We apply a band pass filter centred at high frequency that detects the presence of transients.

In the case of a signal that varies very quickly, such as the attack on a cymbal, we need a good temporal resolution of the same (which implies less spectral resolution), hence the block size must be to codify small for the quantization noise associated with this signal be temporarily confined in the vicinity of the same, so that this can be masked by noise that signal along the lines of masking temporary human ear.

It has imposed a limitation on the size variations that may suffer from the blocks in order to facilitate the process of consolidation; allowed eight different combinations of four types of window. Each of the eight combinations are identified by an ID Table The decoder must know at all times the kind of ID Table It is being used in the analysis of the signal, so that this information is multiplex together with the coefficients describing the signal. The information in Table ID used in conjunction with their protection against mistakes is the 1% of the total bit rate.

Precombinación carrier .

In general the average bit multichannel systems is directly proportional to the square root of the number of channels. If we use 128 kbit / s to encode a single channel, an amount of 5.1 channels will require 128 • √ 5.1 = 289 kbit / s that can be transmitted using the speed with comfort typical working AC-3 (320 kbit / s). That is why most of the time will be sufficient to use as a method of compression algorithm of allocation of bits. However, when needed greater compression is also used method precombinación carrier.

This technique eliminates redundant information HF, and is based on the phenomenon psicoacustic that high frequencies in the human hearing is most sensitive to "surround" sound than the signal itself.

This behavior is used by the AC-3 separating the signals and high-frequency carrier envelope, so that information is encoded surround the more accurately the carrier.

The auditory impact is minimal, since the location of the sound is recorded on the envelope, which will combine sound in the ear by producing an effect equivalent to the original sound.

Besides all this, we take the high correlation that exists between channels using symmetric encryption difference and amount so we got also save more bit as symmetrical as channels són quite similar, we will need to encode only one, and the difference between this and the other channel.

Class 2 signals

Karhunen-Loeve theorem

For encoding multichannel signals for Class 2 use is made of the properties of the Karhunen-Loeve theorem. This is transformed into a product matrix type MxV = U. Where M is the matrix composed of the eigenvectors associated with the matrix covariances of V and U matrix signals uncorrelate that call matrix autochannels. V is the matrix that contains our multichannel signal to encode.
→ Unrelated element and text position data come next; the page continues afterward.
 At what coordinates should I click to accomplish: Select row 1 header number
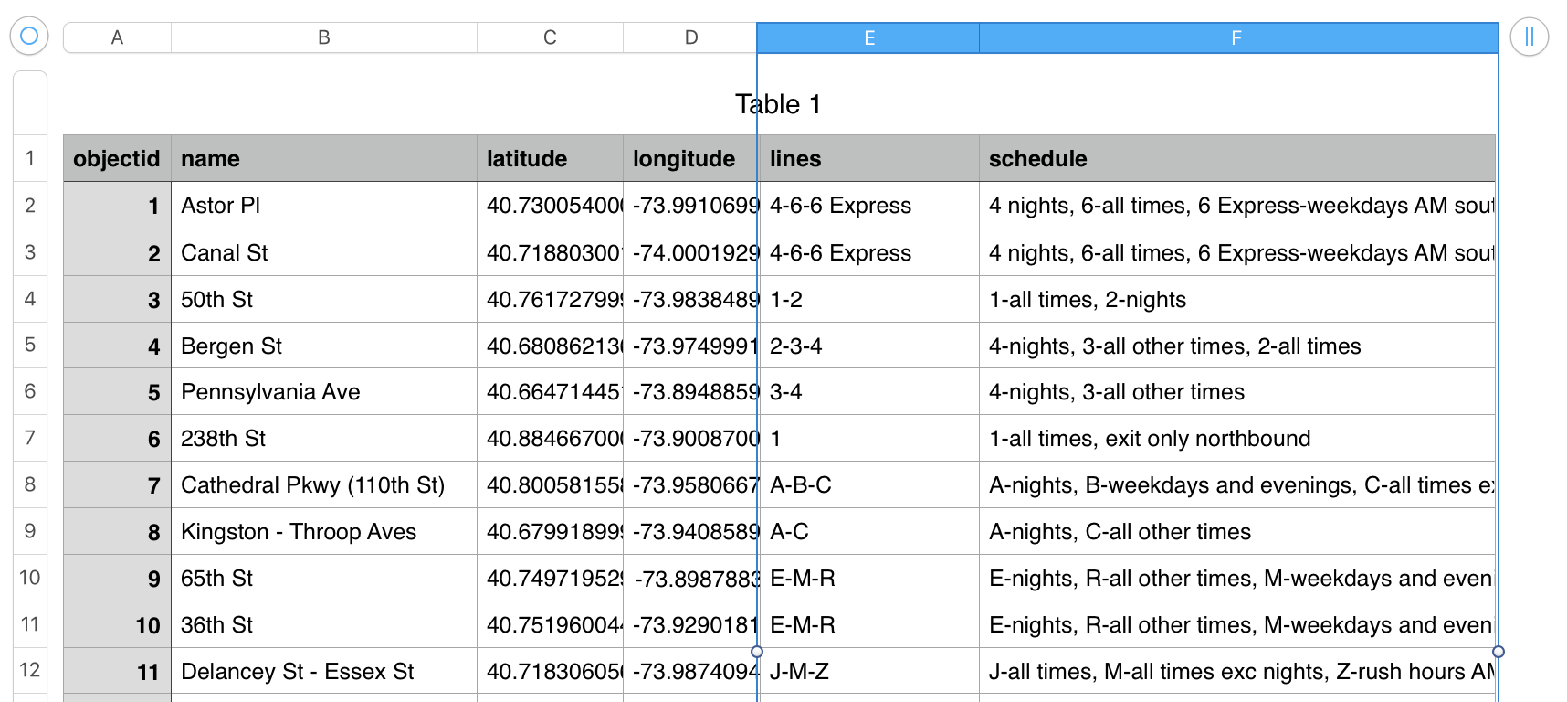(30, 158)
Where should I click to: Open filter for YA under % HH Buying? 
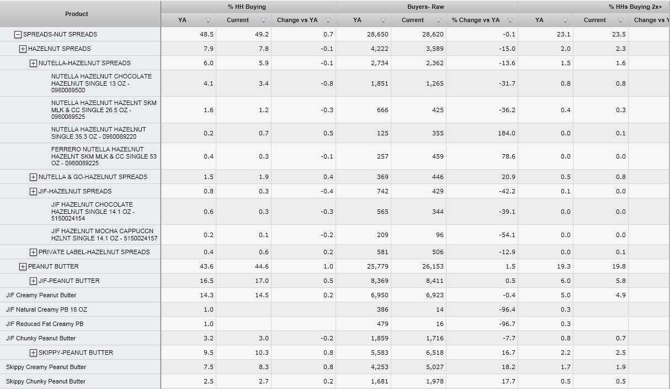[208, 20]
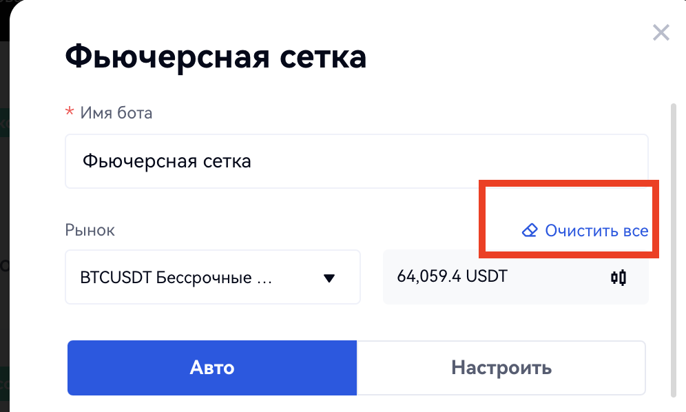Viewport: 686px width, 412px height.
Task: Click the dialog's vertical scrollbar
Action: [x=673, y=248]

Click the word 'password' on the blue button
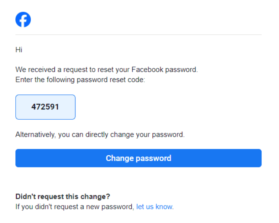point(153,158)
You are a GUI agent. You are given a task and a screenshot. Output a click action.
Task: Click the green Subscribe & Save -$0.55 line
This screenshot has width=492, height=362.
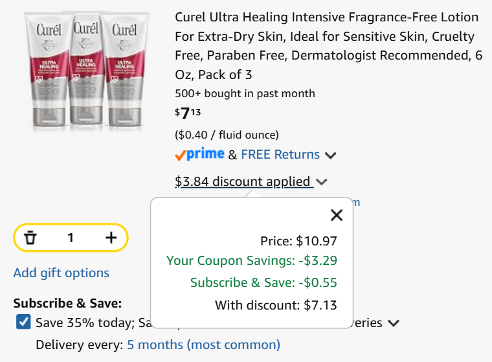click(263, 282)
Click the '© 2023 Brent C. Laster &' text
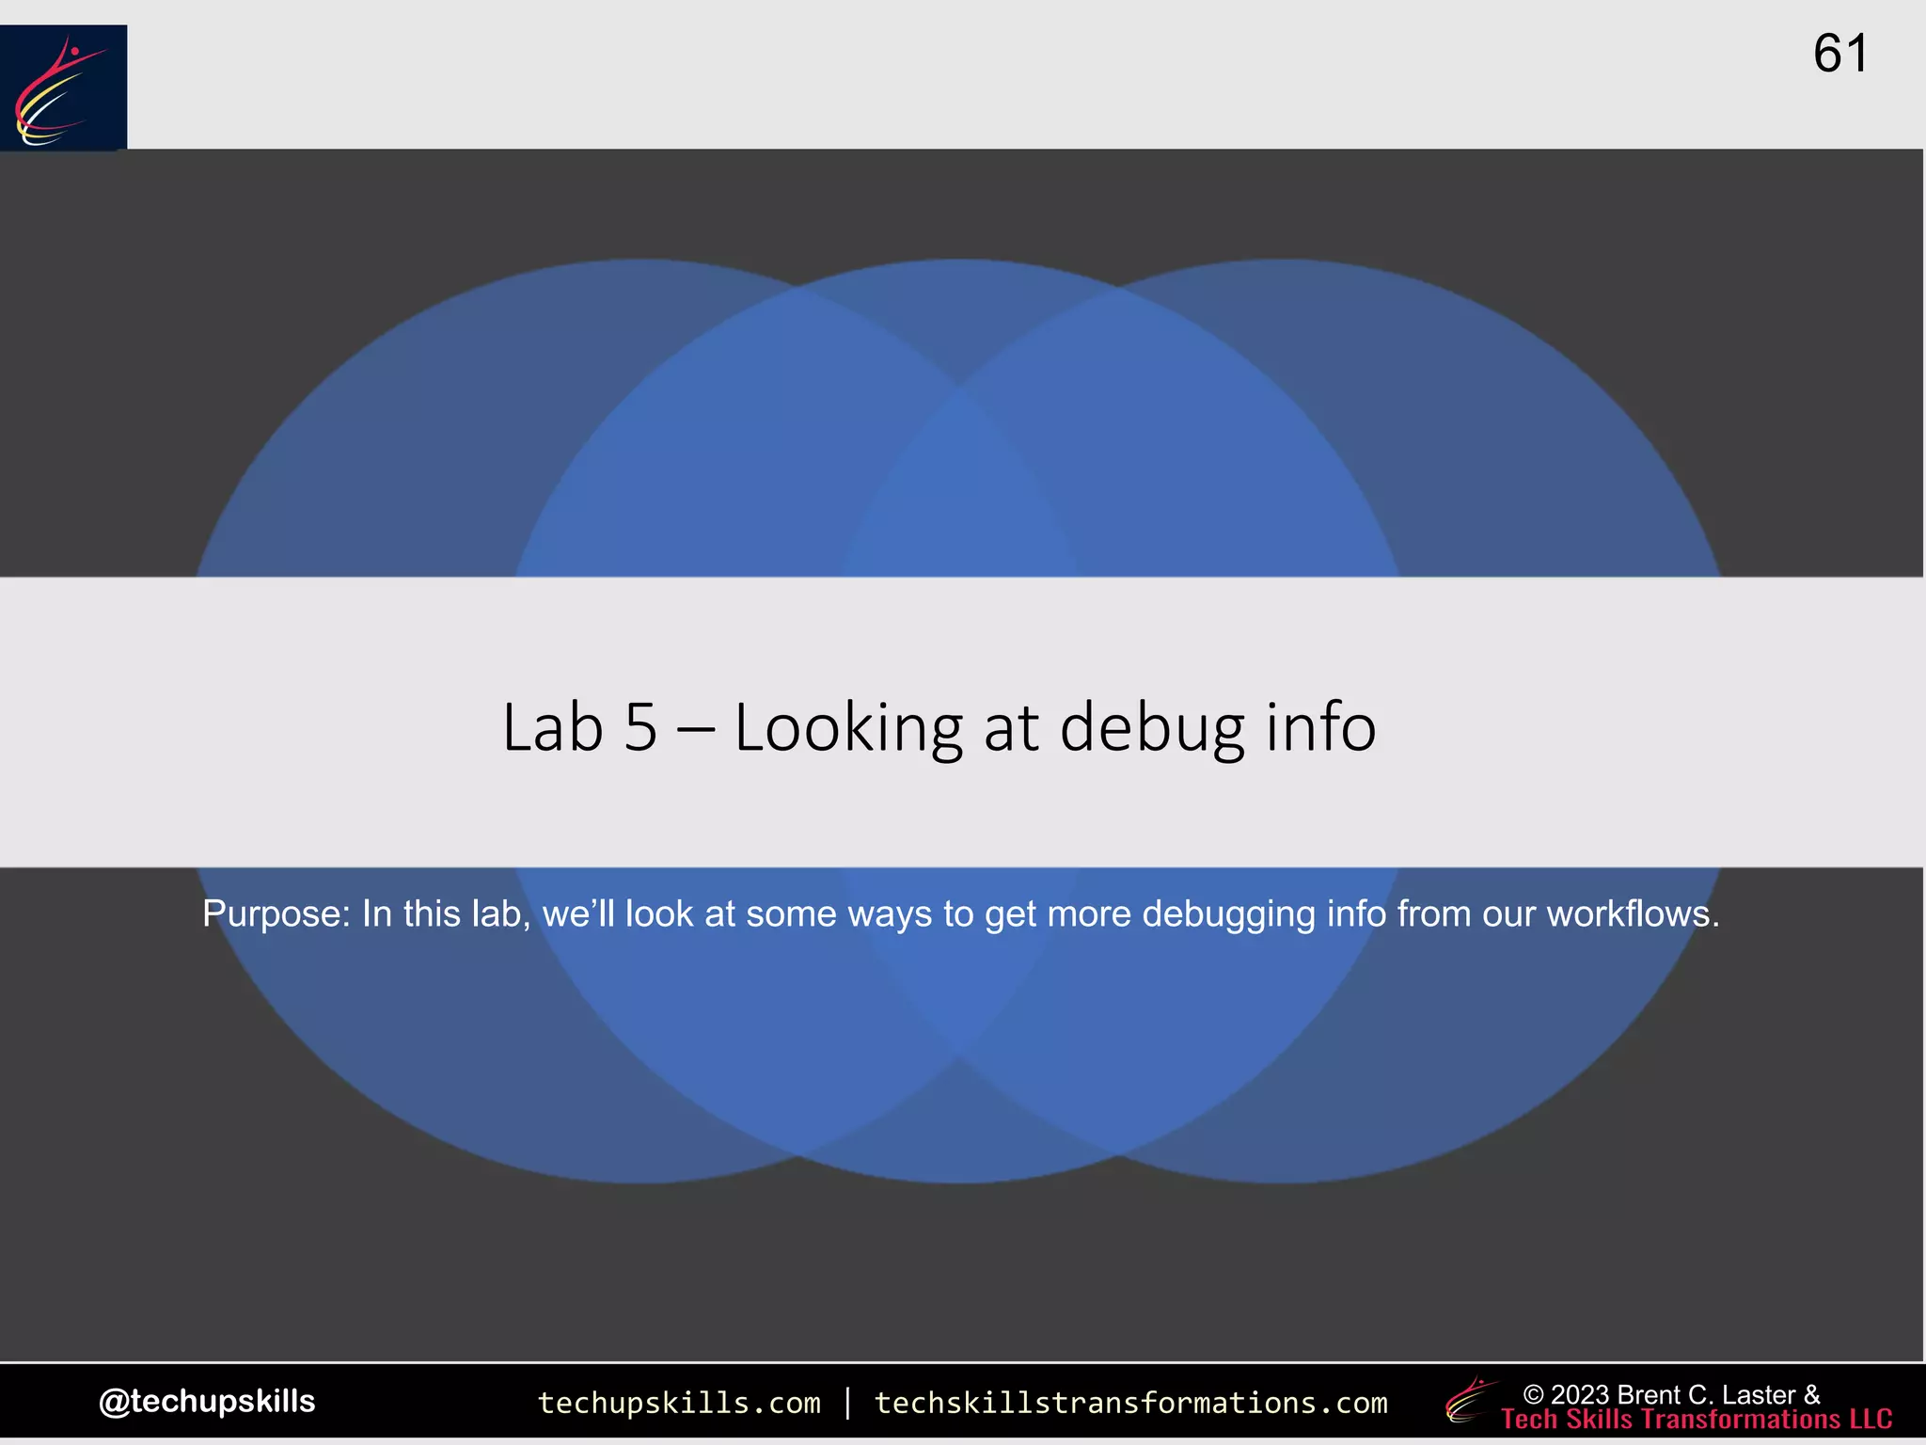 pos(1671,1394)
And finally U és matrix output with our encoded signal.

KLT properties

What is interesting about this operation is its properties. The first is that if we want to restore our original signals, we only have to multiply it by the matrix M transposed. This greatly simplifies the decode time.

The second is that the U channels are ordered from highest energy to smaller energy. This is very useful for bit assignment for codification. The codification of the channels less energy.

Binary requires a bitrate much smaller than that of those higher energy channels.

The third is that the signals obtained from the KLT retain the spectral characteristics and perceptive the audio signals. Therefore we can also use this property to apply perceptual coding.

Application of the properties for class 2 signals

Based on these properties we can reduce the bit rate. First seize the matrix M has its maximum values for diagonal. Since the diagonal is the cross-correlation of own channels. Therefore in the values that are far from the diagonal use fewer bits. The second property is the one that will take over as the last channels (which have a lower energy) is encode with less bits. This does not greatly affect the quality. And finally seize property to implement the third perceptual coding as can be for example encryption algorithm Advance Audio Codec (AAC). Using this technique can achieve very high compression rates. But the only condition is that all channels have a high autocorrelation between all of them.